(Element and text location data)

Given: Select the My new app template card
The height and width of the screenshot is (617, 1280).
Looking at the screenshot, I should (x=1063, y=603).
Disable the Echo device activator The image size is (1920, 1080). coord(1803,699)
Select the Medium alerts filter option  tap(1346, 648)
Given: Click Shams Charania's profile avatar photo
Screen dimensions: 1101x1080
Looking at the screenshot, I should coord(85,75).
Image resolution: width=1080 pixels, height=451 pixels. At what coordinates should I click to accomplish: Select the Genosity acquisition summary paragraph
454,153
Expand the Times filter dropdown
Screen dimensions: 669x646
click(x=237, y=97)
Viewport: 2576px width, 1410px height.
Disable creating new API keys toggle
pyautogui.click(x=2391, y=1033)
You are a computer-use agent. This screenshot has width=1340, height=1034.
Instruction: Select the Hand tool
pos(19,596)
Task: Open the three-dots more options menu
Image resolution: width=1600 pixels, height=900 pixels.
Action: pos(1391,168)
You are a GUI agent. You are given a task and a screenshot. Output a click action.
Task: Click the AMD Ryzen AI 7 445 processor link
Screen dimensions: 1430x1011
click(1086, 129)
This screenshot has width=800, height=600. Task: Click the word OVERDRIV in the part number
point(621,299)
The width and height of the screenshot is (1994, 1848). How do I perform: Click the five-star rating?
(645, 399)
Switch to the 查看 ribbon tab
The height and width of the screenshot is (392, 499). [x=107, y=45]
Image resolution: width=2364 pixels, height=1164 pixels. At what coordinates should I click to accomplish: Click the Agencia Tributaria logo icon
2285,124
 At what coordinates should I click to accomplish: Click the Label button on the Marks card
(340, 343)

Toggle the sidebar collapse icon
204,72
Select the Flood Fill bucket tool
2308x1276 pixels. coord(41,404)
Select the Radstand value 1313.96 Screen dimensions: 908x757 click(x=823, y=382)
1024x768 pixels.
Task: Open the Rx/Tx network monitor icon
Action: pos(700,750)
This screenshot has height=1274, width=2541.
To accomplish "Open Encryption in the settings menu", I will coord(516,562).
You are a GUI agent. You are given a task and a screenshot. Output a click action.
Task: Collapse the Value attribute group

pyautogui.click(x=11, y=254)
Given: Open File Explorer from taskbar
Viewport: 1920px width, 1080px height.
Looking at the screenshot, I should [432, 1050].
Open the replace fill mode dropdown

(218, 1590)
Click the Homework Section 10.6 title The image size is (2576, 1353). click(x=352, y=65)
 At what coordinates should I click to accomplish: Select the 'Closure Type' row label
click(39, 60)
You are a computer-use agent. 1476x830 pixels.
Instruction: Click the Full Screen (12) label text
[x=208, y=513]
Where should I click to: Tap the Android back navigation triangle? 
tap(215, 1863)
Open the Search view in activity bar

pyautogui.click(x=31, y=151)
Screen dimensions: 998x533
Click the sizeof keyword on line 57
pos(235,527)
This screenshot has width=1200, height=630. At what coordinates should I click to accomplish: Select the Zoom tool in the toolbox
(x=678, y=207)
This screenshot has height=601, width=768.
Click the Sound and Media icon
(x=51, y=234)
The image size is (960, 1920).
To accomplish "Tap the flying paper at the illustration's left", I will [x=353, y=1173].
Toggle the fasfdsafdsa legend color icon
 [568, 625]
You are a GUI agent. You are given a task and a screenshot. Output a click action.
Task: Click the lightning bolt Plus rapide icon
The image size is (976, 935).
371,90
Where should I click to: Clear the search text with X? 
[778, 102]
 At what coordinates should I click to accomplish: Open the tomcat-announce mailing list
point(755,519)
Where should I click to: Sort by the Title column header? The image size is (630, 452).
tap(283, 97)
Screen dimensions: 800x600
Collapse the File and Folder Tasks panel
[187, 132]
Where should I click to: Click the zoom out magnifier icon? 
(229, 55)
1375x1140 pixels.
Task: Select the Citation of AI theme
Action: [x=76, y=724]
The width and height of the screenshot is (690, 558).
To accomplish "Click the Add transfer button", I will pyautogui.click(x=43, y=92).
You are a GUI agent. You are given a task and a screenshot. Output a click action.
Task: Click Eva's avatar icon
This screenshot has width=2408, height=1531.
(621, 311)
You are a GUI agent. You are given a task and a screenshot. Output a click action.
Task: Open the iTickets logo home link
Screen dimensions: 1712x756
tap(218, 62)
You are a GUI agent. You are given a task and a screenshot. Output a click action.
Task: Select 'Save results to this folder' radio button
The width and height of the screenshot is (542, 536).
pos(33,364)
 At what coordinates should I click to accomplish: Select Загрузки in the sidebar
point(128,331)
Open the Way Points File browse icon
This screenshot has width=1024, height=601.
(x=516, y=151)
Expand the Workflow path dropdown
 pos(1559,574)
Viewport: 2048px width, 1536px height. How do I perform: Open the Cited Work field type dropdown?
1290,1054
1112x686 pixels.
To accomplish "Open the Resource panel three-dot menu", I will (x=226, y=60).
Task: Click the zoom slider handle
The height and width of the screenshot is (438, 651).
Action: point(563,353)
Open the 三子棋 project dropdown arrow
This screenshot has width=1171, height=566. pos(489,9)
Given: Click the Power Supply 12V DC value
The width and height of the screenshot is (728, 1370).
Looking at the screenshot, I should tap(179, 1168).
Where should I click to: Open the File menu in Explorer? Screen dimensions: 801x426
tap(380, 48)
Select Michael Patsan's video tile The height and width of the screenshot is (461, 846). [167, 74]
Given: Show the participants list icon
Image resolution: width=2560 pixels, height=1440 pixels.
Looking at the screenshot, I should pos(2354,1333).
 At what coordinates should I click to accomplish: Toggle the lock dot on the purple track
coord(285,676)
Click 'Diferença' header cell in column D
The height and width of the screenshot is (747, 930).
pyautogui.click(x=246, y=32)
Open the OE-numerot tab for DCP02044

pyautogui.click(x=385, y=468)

*Written task*
Please retype the data exactly, beginning at the line that contains "Viewport: 2576px width, 1410px height." and stopping after the line that contains "The height and width of the screenshot is (392, 499).".

*The solution*
Viewport: 2576px width, 1410px height.
Disable creating new API keys toggle
pyautogui.click(x=2391, y=1033)
You are a computer-use agent. This screenshot has width=1340, height=1034.
Instruction: Select the Hand tool
pos(19,596)
Task: Open the three-dots more options menu
Image resolution: width=1600 pixels, height=900 pixels.
Action: pos(1391,168)
You are a GUI agent. You are given a task and a screenshot. Output a click action.
Task: Click the AMD Ryzen AI 7 445 processor link
Screen dimensions: 1430x1011
click(1086, 129)
This screenshot has width=800, height=600. Task: Click the word OVERDRIV in the part number
point(621,299)
The width and height of the screenshot is (1994, 1848). How do I perform: Click the five-star rating?
(645, 399)
Switch to the 查看 ribbon tab
The height and width of the screenshot is (392, 499). [x=107, y=45]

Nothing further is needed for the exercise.